© 2003 Annual ReviewsAll images redrawn from D. Boehning, S.H. Snyder, Ann Rev Neurosci, 26:105–31, 2003.

Neuronal nitric oxide synthase (nNOS) is localized to NMDA receptors by the PDZ-domain adaptor protein PSD95. Calcium entry activates nNOS by a calcium/calmodulin-dependent mechanism. NO can diffuse to neighboring cells to activate soluble guanylyl cyclase or to nitrosylate cysteine residues on target proteins. Nitrosylation inhibits NMDA receptors providing a negative feedback loop. CAPON competes with PSD95 for nNOS to facilitate the nitrosylation and subsequent activation of Dexras1.

High levels of carbon monoxide interfere with cellular respiration and pollute the environment. Hydrogen sulfide (H2S), another chemical asphyxiant, paralyzes the sense of smell and at lower levels produces the rotten-egg stink prized by children using their first chemistry sets. But even the noxious to the downright deadly can have a subtler side: at minute concentrations, both gases transmit biological signals between cells....


Gasotransmitters are conserved throughout evolution and produce numerous effects. Insects, marine sponges, plants, and bacteria all use NO as a signaling molecule. In plants, NO modulates leaf expansion and root growth, and it also seems to protect plants from environmental and infection stresses.4 Moreover, says Marie-Alda Gilles-Gonzalez, at the University of Texas Southwestern Medical Center at Dallas, cells often use gases to signal their positions. Differential expression of the gas transmitter can tell the cells in an embryo which way is up, for example. "Positioning is clearly important in embryonic development, tumor formation, and symbiotic as well as pathogenic relationships," she comments.

NO exemplifies the functional diversity of gasotransmitters. NO dilates the vasculature, controlling regional blood flow and pressure. (Excessive production can produce hypotension in septic shock.) Macrophages, neutrophils, and leukocytes use NO to fight viruses, bacteria, and parasites. In the central nervous system, NO contributes to memory, pain, and appetite.

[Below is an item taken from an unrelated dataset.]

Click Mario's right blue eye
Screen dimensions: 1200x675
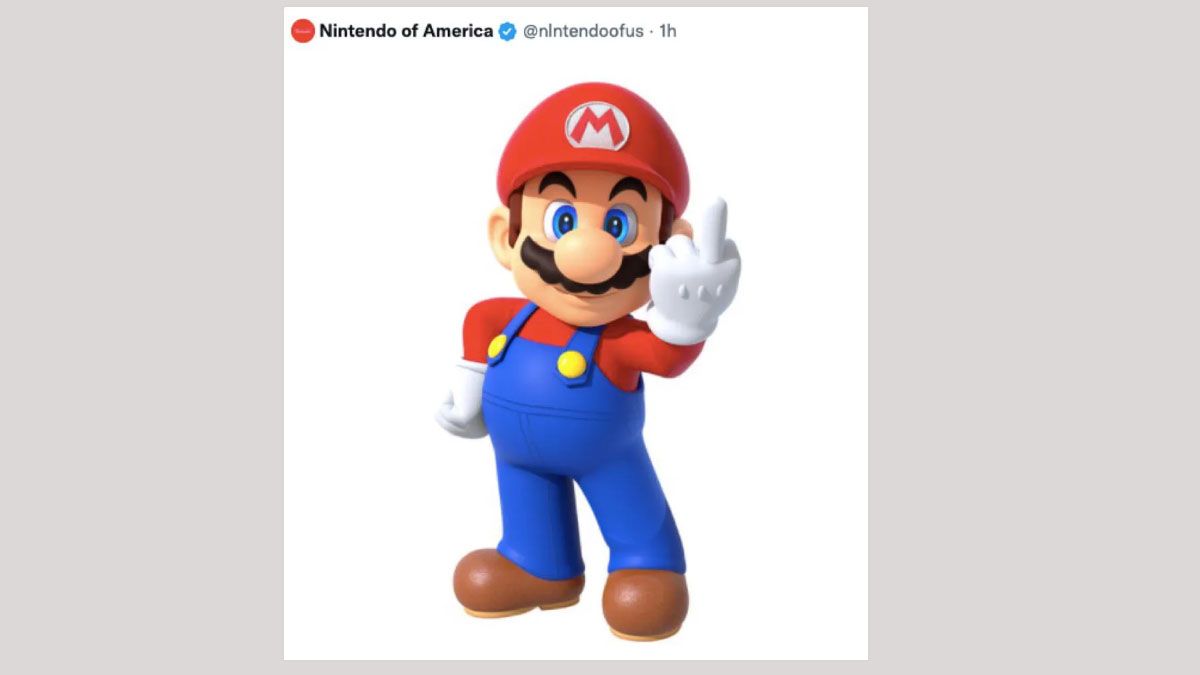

Carbon monoxide is equally pleiotropic. Living cells produce CO as a by-product of heme degradation, a process catalyzed by heme oxygenase (HO) enzymes. "Long thought to represent metabolic waste, endogenous CO attracted much recent attention as a potential physiological regulator," says Stefan Ryter at the University of Pittsburgh Medical Center. Indeed, Roberto Motterlini, at Northwick Park Institute for Medical Research in London, adds that the HO pathway and two products, CO and biliverdin, are important components of tissue response to stressful stimuli and essential for restoring cellular homeostasis.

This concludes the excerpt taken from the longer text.